Fatherhood: Father’s Day

( #FathersDay )


Credit: Hallmark

Today is Father’s Day. It is the first one that I am celebrating as a father (and not just as a son). My son just passed the three month mark this week, so I thought it was just general good timing to sit down and collect my thoughts again about this whole parenting experience.

If you asked me to boil down the last three months, it has been an emotionally rewarding ride. But I am not saying that everything has been sweetness, new life means growing pains: for my son and for my wife and I. One of the skills we have had to develop is to have confidence in ourselves and put aside the advice of others.

I know that comes off as arrogant, but when it comes to children, everybody has an opinion. EVERYBODY. A couple of months ago, our doctor group (I say group, because our son has pretty much been seen a different doctor every time he goes in for a checkup) was concerned about weight, which in talking to many parents is fairly common. The doctors wanted to get the boy on formula. Of course I immediately ran out to buy some, but my wife wanted to explore other options. We read up on it and discussed the issue with certain friends and family (note that we reached out versus having advice shoved down our throats), the universal response was find a lactation consultant. We did. She resolved the issue in 5 minutes. Let me stop now and say that I don’t think there is anything wrong with formula, but I do believe that breastfeeding yields additional benefits.

I have a friend who is a nurse and he told me that most medical professionals only get a few paragraphs of training/information on breastfeeding when they are in school. This sent me into a rage because if they had more training (or had a lactation consultant on site), we would have resolved my son’s issues a few weeks earlier (and with less judgement). Since meeting with the consultant, our son has been consistently gaining the weight he needs (and the last few check-ups he exceeded the doctor’s expectations), but that didn’t stop me from asking the newest doctor why the practice was anti-breastfeeding.

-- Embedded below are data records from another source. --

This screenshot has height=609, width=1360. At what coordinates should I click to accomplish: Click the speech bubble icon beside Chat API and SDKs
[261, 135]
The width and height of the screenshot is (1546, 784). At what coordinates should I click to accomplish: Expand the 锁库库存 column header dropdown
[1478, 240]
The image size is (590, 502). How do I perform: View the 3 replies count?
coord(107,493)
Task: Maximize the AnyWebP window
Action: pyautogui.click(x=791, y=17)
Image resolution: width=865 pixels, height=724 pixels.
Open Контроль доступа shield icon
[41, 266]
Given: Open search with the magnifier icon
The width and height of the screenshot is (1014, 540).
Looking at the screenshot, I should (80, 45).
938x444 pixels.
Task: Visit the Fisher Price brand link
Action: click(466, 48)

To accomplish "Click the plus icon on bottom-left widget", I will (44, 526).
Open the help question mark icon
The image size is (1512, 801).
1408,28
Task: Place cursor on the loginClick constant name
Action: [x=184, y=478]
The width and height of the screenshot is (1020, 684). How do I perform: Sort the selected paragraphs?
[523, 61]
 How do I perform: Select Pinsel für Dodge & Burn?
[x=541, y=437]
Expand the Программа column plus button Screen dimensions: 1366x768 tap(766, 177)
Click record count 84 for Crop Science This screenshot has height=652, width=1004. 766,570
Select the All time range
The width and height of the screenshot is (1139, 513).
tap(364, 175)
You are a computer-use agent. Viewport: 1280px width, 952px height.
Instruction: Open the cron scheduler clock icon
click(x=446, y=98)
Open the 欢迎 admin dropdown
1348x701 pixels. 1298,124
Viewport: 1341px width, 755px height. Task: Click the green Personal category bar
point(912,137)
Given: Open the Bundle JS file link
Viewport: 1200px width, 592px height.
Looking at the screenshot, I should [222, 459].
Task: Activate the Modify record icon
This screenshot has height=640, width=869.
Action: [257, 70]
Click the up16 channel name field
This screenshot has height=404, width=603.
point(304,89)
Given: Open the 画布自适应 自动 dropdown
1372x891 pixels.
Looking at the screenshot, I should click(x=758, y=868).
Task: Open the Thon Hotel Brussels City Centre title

She didn’t deny it. She basically said that breastfeeding is hard and when there is an issue they tell most mothers to switch to formula. That blew my mind. The takeaway lesson from this is: do your research, get several independent points of information, and obviously look at the child to see if they are: cranky, have bad skin, or have irregular bowel movements (especially urinating) to determine if you have a larger issue. Telling a doctor off is not high on my things-to-do list, but this lady needed a reality check and I hit her with hard facts, metrics (which we tracked religiously for weeks), and pointed out several flaws with their own process (complete lack of consistency). She just stammered and backed off.

That was a solid “Dad-moment” for me because my wife and I did what we believed was right and got the positive results we hoped for. We stood up against the experts because their advice was generic and the easiest possible answer to give. They used scare tactics to bully us into using their sole suggestion instead of discussing options and alternatives (or even attempting to determine what the issue was in the first place). I am not mad at the doctors because the process of finding an alternative made me more informed and thus a better parent, which has been my objective every damn second this kid has been breathing air.

On a related note, I recently read an article on CNN, that calls out the stereotype of the “idiot father”. Apparently Huggies aired a commercial that made it seem like fathers were morons and a few male bloggers took offense to it. While I think the bloggers overreacted to the commercial, I do want to comment on the changing times.

I change diapers, watch my son so my wife can go out and feel like a real human being, wash him (we still need to tag team on that – he is a slippery little bastard). I also do most of the cooking, clean the house, do the food shopping, and of course, go to work. I am not complaining; I want my son look at me and not see a stranger. I want to set a good example for him and not make him think it is okay to sit on his ass while somebody is doing work around him (and I want a little helper in the kitchen). I think there are plenty of guys out there doing the same.

I have a set of values that are not the same as my parent’s, my family, or my friends (fortunately, my wife and I are on the same page). Those values have been hard earned through my mistakes and successes. I will pass these values on to my son (and any other children I have). He can choose to reject them if they don’t work for him, but I will at least give him a framework so he can work this stuff out for himself and learn to be his own person – which should be the goal of any good father.

To all the Dads out there doing the best they can, Happy Father’s Day.